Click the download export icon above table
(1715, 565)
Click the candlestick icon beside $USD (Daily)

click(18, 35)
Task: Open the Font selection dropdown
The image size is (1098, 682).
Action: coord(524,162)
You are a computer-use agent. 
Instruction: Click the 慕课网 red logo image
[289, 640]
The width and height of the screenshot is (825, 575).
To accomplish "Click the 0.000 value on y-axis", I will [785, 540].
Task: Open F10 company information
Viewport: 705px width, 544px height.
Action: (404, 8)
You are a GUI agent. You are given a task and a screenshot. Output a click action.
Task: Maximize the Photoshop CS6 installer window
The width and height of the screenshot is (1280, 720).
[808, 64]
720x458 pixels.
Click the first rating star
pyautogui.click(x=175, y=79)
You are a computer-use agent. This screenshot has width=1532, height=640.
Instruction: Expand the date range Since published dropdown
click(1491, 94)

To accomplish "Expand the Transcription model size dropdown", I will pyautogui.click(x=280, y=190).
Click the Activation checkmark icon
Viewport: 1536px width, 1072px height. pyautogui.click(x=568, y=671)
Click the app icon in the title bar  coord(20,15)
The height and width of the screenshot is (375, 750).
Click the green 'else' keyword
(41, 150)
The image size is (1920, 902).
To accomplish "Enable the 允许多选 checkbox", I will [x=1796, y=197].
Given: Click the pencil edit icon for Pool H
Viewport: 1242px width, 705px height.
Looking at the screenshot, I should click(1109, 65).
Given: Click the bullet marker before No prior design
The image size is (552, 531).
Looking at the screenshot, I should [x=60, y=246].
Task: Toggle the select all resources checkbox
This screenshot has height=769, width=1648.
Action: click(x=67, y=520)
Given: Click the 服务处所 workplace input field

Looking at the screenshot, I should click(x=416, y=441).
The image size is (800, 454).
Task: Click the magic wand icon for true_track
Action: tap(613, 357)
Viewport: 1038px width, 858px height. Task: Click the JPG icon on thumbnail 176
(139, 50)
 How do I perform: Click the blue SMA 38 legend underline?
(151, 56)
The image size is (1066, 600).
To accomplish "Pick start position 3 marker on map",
========
What is required
Set down only the lines above that fall between the line holding "The image size is (1920, 902)." and the line holding "Task: Toggle the", inclusive, keeping each exact.

Your solution
The image size is (1920, 902).
To accomplish "Enable the 允许多选 checkbox", I will [x=1796, y=197].
Given: Click the pencil edit icon for Pool H
Viewport: 1242px width, 705px height.
Looking at the screenshot, I should click(1109, 65).
Given: Click the bullet marker before No prior design
The image size is (552, 531).
Looking at the screenshot, I should [x=60, y=246].
Task: Toggle the select all resources checkbox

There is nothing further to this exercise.